### PROBLEM TO SOLVE
Your task is to gather the lines below that hold the string "will".

--------------------------------

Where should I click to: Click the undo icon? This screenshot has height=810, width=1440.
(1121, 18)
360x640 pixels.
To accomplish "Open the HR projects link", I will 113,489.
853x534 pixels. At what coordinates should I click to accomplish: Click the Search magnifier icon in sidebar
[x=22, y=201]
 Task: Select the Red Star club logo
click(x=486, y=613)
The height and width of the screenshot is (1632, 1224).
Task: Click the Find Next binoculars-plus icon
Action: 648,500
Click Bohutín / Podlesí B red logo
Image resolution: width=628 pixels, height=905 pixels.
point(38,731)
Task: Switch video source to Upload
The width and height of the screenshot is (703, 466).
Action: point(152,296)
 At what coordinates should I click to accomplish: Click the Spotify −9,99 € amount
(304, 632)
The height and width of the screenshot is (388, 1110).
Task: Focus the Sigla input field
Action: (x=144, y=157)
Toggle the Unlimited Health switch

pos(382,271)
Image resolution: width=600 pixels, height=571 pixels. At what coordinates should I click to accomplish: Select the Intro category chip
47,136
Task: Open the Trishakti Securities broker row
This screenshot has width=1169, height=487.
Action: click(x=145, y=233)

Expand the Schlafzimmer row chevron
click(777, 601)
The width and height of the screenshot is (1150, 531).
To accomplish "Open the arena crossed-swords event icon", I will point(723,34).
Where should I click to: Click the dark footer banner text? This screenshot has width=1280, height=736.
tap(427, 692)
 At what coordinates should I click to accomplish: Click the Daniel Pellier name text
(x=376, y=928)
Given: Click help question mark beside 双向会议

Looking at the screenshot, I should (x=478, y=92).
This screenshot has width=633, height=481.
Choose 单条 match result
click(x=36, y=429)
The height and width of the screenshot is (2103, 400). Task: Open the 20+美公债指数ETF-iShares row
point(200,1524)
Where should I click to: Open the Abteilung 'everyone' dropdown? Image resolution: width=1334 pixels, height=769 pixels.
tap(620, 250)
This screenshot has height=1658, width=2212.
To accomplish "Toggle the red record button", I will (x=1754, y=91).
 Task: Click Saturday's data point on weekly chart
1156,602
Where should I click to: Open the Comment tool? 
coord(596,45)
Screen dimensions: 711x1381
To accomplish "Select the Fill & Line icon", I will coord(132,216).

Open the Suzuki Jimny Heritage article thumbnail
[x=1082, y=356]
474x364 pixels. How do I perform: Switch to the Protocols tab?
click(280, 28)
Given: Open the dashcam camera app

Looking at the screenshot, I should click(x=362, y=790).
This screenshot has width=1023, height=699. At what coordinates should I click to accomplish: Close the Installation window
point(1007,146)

--------------------------------

### SOLUTION
To accomplish "Open the HR projects link", I will 113,489.
To accomplish "Open the arena crossed-swords event icon", I will point(723,34).
To accomplish "Toggle the red record button", I will (x=1754, y=91).
To accomplish "Select the Fill & Line icon", I will coord(132,216).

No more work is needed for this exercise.